Why must it be this way? At higher levels the monsters strike first. At low levels new players can't handle getting attacked without warning. When your character starts off they are too weak to handle aggressive monsters. These and many more lame excuses give us the tedious grind of MMO levelling. While I can understand that you don't want to give players too many powers to start off I don't understand why murder safaris are necessary.
Remember Megaman 2 (Rock Man 2 for our Japanese and Dark Otaku* readers)? In it you have to defeat several bosses. You can choose to tackle their stages in any order. Each of them gave you a weapon that was super-effective against another boss. This formula could make for an excellent MMO experience. Instead of needing to level by killing zillions of monsters I would set up a loop of interesting challenges for the player. At the end of each challenge the player would earn a new ability. The order you tackle the challenges could be up to you, to a degree. Now I know that you're thinking it's easier to throw in monsters than create challenges, but what if you made simple challenges that put the monsters in a different perspective?
Here's one idea: the stealth challenge. The goal is only to get through the field of monsters to the other side. The monsters will attack if they detect you (MMOs can have various kinds of detection and methods of avoiding or suppressing it). If the gains from defeating the monsters are not worth the time it takes to do it, players will learn to avoid the fights and sneak past everything. Then all you need to do is put a stealthiness ability as the reward for a different challenge and you've created the first link in your loop of abilities and challenges.

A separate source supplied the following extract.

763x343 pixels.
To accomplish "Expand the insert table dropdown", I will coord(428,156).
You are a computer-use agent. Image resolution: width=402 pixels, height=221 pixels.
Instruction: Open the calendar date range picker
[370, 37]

Note: it is not cute to reward the players who successfully stealthed with a stealth ability - they don't need it if they are already good at it. Put that ability somewhere else so that players who are bad at stealth can get it before they tackle this challenge and those who are good at stealth can start with this challenge and use the reward ability to help them with a different kind of challenge they are less adept at.
Some other MMO challenge ideas that involve monsters but not just senseless murder safari**
- Wolf in Sheep's clothing: in a field of sheepy monsters, find and kill the one that's not quite right.
- Timed escape: similar to stealth, but detection doesn't mean failure, it just means wasting time fighting. Perhaps there is one fight you can't avoid near the exit and finishing it as fast as you can is key.
- Get chased: get a particular monster to chase you, then lead it to a certain area. Run too far ahead and it will lose interest, too slow and it'll kill you (unless you heal a lot). Variations include a 2-player version in which you must get two monsters to cross paths so they can fall in love.
- Multi-switch puzzles: Throwing levers and standing on switches to open the way forward. These are especially fun when designed for groups of players. (Monsters are incidental here, fastest to avoid them but clearing them out is allowed.)
- Tag: You must touch each monster once, but not twice. Good luck keeping track of them as they move around. Can be brute-forced by having enough friends helping by each following a monster so you don't lose track.
A game's design doesn't even need to go this far to avoid grinding. Remember that the players will find the most efficient way to level up. Simple make killing monsters inefficient compared to quests or crafting or whatever you want your game to be about and players will soon realize which is the optimal path.
Look, it's not that I don't love a good battle against a monster. A good battle. I love the boss fights in which you have to team up and figure out the best way to defeat a challenging enemy. Better to spend your design time on 20 interesting boss fights than 100 dull monsters for players to grind on. I could imagine a game with only boss battles. The first few fights that can be tackled at low levels; they could reward enough exp for players to gain entire levels; they could be fun to repeat a couple of times, especially with different player (and class) combinations.
*Dark Otaku - fans of anime and Japanese culture who have an elitist attitude toward fandom. They have low tolerance for new fans and non-fans, and love to emphasize the Japanese versions of things over their American counterparts. Contrast with Light Otaku who, while having equally deep knowledge of anime and Japanese culture, love all fans and have a more positive outlook on fandom.
**Yeah, I just love writing it. MURDER SAFARI!